[Entrées pour repérer du texte et des éléments]
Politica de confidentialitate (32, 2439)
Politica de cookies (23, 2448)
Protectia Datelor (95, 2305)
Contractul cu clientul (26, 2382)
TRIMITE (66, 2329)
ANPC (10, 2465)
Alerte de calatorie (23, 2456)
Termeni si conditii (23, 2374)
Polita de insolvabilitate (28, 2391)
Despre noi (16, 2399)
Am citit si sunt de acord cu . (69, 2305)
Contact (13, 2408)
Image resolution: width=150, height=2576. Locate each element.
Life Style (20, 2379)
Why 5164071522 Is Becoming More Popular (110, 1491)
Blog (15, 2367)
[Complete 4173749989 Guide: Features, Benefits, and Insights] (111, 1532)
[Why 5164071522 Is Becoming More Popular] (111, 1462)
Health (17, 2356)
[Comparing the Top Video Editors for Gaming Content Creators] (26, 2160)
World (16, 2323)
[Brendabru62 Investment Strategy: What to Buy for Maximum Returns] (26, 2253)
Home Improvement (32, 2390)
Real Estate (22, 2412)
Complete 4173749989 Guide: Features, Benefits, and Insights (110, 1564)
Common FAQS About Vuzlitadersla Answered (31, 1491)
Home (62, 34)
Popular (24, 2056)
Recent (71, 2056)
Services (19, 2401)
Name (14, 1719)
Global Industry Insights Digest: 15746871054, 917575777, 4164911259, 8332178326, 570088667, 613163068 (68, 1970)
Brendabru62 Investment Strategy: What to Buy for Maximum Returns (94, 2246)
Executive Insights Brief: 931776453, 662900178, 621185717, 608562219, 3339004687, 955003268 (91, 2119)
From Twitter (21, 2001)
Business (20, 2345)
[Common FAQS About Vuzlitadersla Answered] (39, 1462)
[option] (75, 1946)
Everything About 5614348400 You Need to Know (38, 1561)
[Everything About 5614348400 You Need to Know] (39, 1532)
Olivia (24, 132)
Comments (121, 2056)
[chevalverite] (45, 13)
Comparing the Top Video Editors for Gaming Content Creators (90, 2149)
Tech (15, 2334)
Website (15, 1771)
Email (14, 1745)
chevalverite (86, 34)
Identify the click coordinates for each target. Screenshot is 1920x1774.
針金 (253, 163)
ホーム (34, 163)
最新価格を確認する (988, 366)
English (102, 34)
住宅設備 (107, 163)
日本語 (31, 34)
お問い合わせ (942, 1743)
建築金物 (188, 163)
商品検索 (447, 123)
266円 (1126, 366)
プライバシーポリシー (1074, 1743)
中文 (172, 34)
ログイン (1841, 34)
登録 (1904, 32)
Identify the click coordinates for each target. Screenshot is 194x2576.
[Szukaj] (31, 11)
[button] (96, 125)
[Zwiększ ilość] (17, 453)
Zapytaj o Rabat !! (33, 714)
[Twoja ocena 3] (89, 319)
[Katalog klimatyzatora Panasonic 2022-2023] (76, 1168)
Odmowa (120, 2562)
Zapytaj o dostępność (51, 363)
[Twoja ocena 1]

• Consignes: Recopiez à l'identique toutes les lignes de la liste ci-dessus.

• Résultat attendu:
Politica de confidentialitate (32, 2439)
Politica de cookies (23, 2448)
Protectia Datelor (95, 2305)
Contractul cu clientul (26, 2382)
TRIMITE (66, 2329)
ANPC (10, 2465)
Alerte de calatorie (23, 2456)
Termeni si conditii (23, 2374)
Polita de insolvabilitate (28, 2391)
Despre noi (16, 2399)
Am citit si sunt de acord cu . (69, 2305)
Contact (13, 2408)
Image resolution: width=150, height=2576. Locate each element.
Life Style (20, 2379)
Why 5164071522 Is Becoming More Popular (110, 1491)
Blog (15, 2367)
[Complete 4173749989 Guide: Features, Benefits, and Insights] (111, 1532)
[Why 5164071522 Is Becoming More Popular] (111, 1462)
Health (17, 2356)
[Comparing the Top Video Editors for Gaming Content Creators] (26, 2160)
World (16, 2323)
[Brendabru62 Investment Strategy: What to Buy for Maximum Returns] (26, 2253)
Home Improvement (32, 2390)
Real Estate (22, 2412)
Complete 4173749989 Guide: Features, Benefits, and Insights (110, 1564)
Common FAQS About Vuzlitadersla Answered (31, 1491)
Home (62, 34)
Popular (24, 2056)
Recent (71, 2056)
Services (19, 2401)
Name (14, 1719)
Global Industry Insights Digest: 15746871054, 917575777, 4164911259, 8332178326, 570088667, 613163068 (68, 1970)
Brendabru62 Investment Strategy: What to Buy for Maximum Returns (94, 2246)
Executive Insights Brief: 931776453, 662900178, 621185717, 608562219, 3339004687, 955003268 (91, 2119)
From Twitter (21, 2001)
Business (20, 2345)
[Common FAQS About Vuzlitadersla Answered] (39, 1462)
[option] (75, 1946)
Everything About 5614348400 You Need to Know (38, 1561)
[Everything About 5614348400 You Need to Know] (39, 1532)
Olivia (24, 132)
Comments (121, 2056)
[chevalverite] (45, 13)
Comparing the Top Video Editors for Gaming Content Creators (90, 2149)
Tech (15, 2334)
Website (15, 1771)
Email (14, 1745)
chevalverite (86, 34)
Identify the click coordinates for each target. Screenshot is 1920x1774.
針金 (253, 163)
ホーム (34, 163)
最新価格を確認する (988, 366)
English (102, 34)
住宅設備 (107, 163)
日本語 (31, 34)
お問い合わせ (942, 1743)
建築金物 (188, 163)
商品検索 (447, 123)
266円 (1126, 366)
プライバシーポリシー (1074, 1743)
中文 (172, 34)
ログイン (1841, 34)
登録 (1904, 32)
Identify the click coordinates for each target. Screenshot is 194x2576.
[Szukaj] (31, 11)
[button] (96, 125)
[Zwiększ ilość] (17, 453)
Zapytaj o Rabat !! (33, 714)
[Twoja ocena 3] (89, 319)
[Katalog klimatyzatora Panasonic 2022-2023] (76, 1168)
Odmowa (120, 2562)
Zapytaj o dostępność (51, 363)
[Twoja ocena 1]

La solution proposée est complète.